* Work item *
Look through the material below and return every line that contains "computer".

* Available data *
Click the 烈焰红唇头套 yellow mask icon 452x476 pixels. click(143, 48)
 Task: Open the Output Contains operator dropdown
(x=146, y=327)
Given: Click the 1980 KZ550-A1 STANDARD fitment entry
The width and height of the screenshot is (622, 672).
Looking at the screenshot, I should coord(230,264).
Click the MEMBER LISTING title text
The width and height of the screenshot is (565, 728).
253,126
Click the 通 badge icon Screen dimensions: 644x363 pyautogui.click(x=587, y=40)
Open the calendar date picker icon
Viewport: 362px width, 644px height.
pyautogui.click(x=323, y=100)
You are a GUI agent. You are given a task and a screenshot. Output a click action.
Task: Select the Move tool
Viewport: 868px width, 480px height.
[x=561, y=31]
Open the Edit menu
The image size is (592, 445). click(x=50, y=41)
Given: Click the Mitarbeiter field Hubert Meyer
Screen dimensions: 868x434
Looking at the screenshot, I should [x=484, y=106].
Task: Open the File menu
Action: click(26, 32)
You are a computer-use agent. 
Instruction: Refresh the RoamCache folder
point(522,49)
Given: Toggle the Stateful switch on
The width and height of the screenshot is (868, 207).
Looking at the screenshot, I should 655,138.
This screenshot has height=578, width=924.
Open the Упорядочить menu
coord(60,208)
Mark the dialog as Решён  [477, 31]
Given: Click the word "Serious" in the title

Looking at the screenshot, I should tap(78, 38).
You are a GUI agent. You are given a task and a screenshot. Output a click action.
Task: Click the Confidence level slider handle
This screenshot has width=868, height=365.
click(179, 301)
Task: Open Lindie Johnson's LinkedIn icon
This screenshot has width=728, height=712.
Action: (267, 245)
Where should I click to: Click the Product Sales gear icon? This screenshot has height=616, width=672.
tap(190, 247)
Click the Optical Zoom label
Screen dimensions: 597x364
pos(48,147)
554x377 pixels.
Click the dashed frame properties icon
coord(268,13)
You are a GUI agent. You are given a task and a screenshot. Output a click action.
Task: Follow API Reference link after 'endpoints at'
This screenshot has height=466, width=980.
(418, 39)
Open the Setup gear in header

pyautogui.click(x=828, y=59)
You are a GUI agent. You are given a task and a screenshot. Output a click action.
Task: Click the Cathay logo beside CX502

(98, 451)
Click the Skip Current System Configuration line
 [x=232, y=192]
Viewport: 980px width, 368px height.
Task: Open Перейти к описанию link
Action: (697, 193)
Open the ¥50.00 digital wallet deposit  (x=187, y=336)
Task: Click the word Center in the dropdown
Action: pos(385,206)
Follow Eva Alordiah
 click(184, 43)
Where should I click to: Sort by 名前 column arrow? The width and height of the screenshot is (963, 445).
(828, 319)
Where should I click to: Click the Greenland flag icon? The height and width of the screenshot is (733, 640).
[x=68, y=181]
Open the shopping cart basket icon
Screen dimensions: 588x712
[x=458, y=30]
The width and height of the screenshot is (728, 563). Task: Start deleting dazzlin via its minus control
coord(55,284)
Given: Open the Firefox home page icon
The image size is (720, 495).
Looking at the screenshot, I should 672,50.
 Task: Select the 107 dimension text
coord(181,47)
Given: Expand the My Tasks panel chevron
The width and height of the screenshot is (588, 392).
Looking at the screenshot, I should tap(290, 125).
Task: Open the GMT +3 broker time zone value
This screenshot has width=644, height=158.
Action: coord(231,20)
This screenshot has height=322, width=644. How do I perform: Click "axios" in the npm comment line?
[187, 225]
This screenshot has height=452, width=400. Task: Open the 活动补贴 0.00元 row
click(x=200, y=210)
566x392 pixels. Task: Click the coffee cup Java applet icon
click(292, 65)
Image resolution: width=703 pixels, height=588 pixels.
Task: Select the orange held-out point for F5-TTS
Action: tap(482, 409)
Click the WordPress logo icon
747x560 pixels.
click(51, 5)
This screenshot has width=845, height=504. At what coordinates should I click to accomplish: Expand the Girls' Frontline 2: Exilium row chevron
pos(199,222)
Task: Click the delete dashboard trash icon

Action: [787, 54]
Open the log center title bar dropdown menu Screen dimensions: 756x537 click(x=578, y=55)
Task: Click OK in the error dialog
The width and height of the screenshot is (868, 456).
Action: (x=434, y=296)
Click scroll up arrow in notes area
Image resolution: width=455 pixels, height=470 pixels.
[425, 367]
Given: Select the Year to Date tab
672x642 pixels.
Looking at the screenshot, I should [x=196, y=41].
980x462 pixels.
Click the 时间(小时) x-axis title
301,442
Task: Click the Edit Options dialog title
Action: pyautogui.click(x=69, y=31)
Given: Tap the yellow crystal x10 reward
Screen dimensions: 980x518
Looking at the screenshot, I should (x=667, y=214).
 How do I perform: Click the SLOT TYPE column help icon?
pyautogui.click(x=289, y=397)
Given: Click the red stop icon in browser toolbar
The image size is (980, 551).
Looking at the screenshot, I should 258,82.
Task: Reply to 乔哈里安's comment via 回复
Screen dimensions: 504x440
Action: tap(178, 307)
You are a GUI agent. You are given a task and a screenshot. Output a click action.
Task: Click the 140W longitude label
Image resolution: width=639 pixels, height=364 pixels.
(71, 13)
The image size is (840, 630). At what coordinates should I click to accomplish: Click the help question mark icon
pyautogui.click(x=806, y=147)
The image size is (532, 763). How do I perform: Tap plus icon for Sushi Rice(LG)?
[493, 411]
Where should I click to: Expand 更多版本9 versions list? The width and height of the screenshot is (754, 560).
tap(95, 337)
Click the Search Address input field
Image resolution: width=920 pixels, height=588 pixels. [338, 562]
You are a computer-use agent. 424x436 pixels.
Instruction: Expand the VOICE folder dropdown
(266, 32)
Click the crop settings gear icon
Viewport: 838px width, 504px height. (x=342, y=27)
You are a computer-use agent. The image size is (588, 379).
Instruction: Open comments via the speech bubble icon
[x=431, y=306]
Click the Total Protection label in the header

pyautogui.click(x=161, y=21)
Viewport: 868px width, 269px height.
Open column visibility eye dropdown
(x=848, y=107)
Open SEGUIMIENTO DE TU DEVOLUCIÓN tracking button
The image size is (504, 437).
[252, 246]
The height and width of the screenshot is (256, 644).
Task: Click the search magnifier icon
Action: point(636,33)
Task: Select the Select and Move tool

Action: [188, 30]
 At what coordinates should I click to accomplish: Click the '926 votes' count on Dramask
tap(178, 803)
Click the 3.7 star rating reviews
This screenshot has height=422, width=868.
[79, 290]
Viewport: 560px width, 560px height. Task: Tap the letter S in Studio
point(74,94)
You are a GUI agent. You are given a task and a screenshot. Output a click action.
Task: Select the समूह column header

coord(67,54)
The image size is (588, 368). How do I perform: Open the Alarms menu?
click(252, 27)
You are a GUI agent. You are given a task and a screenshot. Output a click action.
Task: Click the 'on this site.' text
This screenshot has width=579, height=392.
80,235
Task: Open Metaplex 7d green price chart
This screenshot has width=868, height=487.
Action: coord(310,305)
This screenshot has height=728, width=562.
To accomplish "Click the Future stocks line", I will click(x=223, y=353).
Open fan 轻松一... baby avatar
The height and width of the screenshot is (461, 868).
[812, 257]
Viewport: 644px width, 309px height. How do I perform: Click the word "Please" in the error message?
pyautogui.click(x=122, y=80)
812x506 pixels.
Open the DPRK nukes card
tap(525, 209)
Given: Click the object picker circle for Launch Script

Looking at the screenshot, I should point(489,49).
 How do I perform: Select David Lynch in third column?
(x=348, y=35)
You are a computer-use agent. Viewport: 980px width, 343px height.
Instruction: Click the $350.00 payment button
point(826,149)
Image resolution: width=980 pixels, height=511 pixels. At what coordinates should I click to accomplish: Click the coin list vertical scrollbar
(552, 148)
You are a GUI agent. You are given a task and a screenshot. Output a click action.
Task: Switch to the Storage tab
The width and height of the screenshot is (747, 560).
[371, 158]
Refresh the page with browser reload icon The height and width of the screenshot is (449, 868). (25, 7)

* Task output *
You are a computer-use agent. 
You are a computer-use agent. 424x436 pixels.
You are a computer-use agent. The image size is (588, 379).
You are a computer-use agent. Viewport: 980px width, 343px height.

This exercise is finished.